Another friend – one who travels even more than Tomas or I do – recently went in the other direction. He briefly gave up having a permanent residence, living on airplanes, his offices, hotels and basically wherever the rhythyms of his job took him. He and I were talking about the seductive pleasure of business travel when he noted his favorite part of a trip. “It’s that moment when the plane door closes, when you switch your phone off and you realize that, for the next week or so, the real world is going to have to cut you some slack.” In other words, it’s one thing to be inundated with email and unanswered phonecalls when you’re home at your desk – it’s another entirely when you’re on the train from Jaipur to New Dehli. In the first case, it’s your fault for being overcommitted and overwhelmed. In the second case, it’s still your fault, but it’s socially acceptable – laudable, even – as you’re trying to keep up despite the challenges of global nomadhood.
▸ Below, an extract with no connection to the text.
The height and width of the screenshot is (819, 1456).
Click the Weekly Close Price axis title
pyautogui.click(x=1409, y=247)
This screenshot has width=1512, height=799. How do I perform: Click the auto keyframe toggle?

I found myself thinking about this notion of travel as socially-acceptable addiction. The message on my mobile phone often sounds something like this: “Sorry, I’ll be hard to reach for the next n days as I trompt around the following m countries. Leave a message if you like, but I may not get back to you.” The message is roughly equivalent to, “Sorry, I’ll be on a drinking binge for the next n days. Feel free to leave a message, but I may be too drunk to respond.” Is travel my coping mechanism for overcommitment, a symptom rather than the cause? If I didn’t feel perpetually overwhelmed by projects half-completed and phonecalls unanswered, would I be as willing as I am to spend 150 days a year away from the places and people I love?
Addiction or not, I’m not ready to take a big step back from travel. (I’d like to circle the earth fewer than five times next year, and spend more than half of the nights in my own bed. But that’s a low bar to limbo under.) In a very real way, the things I’m fascinated by, that I write about, study and try to explain – the globalization of atoms and bits, the questions of what we do and don’t pay attention to on a global stage, the ways in which technology widens some gaps and narrows others – can’t be studied from the snow-covered Berkshires. I’m not sure that moving to New York or London would help either. The things I want to study are happening in server rooms in Accra, in cabs in Cairo, in shipping containers in Taipei.
And, most of all, they’re happening in airports. One of my favorite sights to this day is the arrivals and departures board at Schipol Airport. Hundreds of flights heading to places I love, places I loathe, places I’ve never thought of visiting, places I can’t stop thinking about visiting. Every line on the screen represents dozens or hundreds of people crossing boarders, visiting families, making new friends, trading goods, taking photos, eating strange food. Every line on the screen means that the world is a little more interconnected, a little bit smaller, simulataneously less foreign and more weird.
That’s what I want to be part of. Even if the price of entry is 50 nights a year of sleep in coach airline seats, eight currencies in my wallet and a very confused housecat who doesn’t quite know who I am.